■ Page extract
+++
I’m going to continue to shoot daily, as I did before, but I’m only going to post the best image – or images – weekly.

What I realized last week is how visually limited my life is. I get up, leave the house, drive to work, wander around the building, drive home and hang around the house. There are images available there, and I’m going to find them, but at some point I will exhaust that environment.

Now, the obvious solution is to broaden the environment. And I will, as I am able. I do still have to make a living and I’m afraid it isn’t currently a terribly visual living.

The other is is quality. I’m planning on posting these images to the world and want to make sure that I have images worth posting. I was pushing it on the garbage can – though I have to admit I like elements of it. I’m not completely unhappy with it. But at this rate, I’d be posting some questionable stuff.

Enough of that stuff.
+++
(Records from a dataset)
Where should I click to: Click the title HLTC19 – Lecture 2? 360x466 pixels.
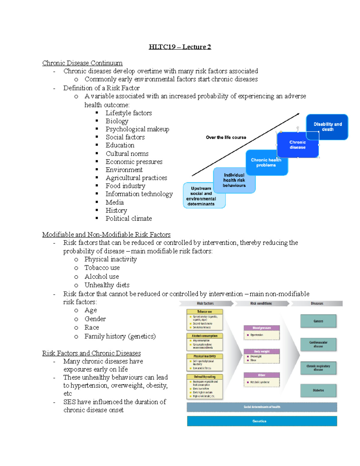pos(180,47)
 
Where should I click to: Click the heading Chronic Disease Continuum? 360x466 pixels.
pos(82,63)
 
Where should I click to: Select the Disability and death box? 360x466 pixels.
pos(328,127)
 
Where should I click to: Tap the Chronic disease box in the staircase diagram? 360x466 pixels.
pos(297,145)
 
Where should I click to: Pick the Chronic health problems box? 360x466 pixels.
pos(266,163)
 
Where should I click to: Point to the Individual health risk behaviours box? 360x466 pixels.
pos(234,180)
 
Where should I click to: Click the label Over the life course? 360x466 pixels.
pos(226,137)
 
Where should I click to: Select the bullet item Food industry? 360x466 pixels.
pos(125,186)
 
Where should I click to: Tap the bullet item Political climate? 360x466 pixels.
pos(128,218)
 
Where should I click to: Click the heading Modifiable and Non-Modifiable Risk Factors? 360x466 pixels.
pos(106,234)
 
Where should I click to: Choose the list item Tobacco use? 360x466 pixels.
pos(102,268)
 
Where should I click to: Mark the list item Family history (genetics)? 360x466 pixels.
pos(120,336)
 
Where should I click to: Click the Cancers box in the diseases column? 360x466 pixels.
pos(318,321)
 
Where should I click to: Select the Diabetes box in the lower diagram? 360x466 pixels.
pos(318,390)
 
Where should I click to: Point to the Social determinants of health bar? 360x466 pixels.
pos(262,407)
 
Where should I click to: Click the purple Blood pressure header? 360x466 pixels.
pos(262,328)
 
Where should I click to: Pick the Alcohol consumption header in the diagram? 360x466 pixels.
pos(205,336)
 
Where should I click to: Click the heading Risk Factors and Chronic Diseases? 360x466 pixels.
pos(92,353)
+++
■ Work order 1
List each step of the writer's typical day, as given in the sentence of the post about daily photography that begins "I get up".
■ Work order 2
Extend the post about daily photography, picking up after "Enough of that stuff."

■ Reply 1
get up
leave the house
drive to work
wander around the building
drive home
hang around the house

■ Reply 2
I do have an image to share. As an exercise in blending and to give my son something fun, I generated this image of Ariusz Pudzianowski with my son’s facial features. He thought it was pretty cool. I hope Ariusz doesn’t mind.

Just a few years and a lot of sweat…

Day 1

I’ve spent the last months planning, learning, ignoring.  All those things I do so well to keep me from actually doing.
I’ve stuffed a lot of stuff in my head. Now I need to do something with it.

Chase Jarvis – not sure why but that name has been intriging me recently. I’ve seen it pop up in blogs here and there. I finally decided to check him out.
I went to his site at ChaseJarvis.com.  Excellent work. I was impressed. I checked out his blog at  ChaseJarvis.com/Blog. I liked his attitude. I watched a couple of videos of him speaking and liked him more. It didn’t seem to  be just a marketing effort – he felt like a guy who loved the craft and loved sharing it.  And works HARD at it. I can respect this guy.

Create – Share – Sustain

Read this, watch the talk – I needed it and appreciate the message.

Do it – Share it – do what ever it takes to support it, then do it again.

Do it – Share it… the two things I need to do. Break out of my avoidance and my shyness.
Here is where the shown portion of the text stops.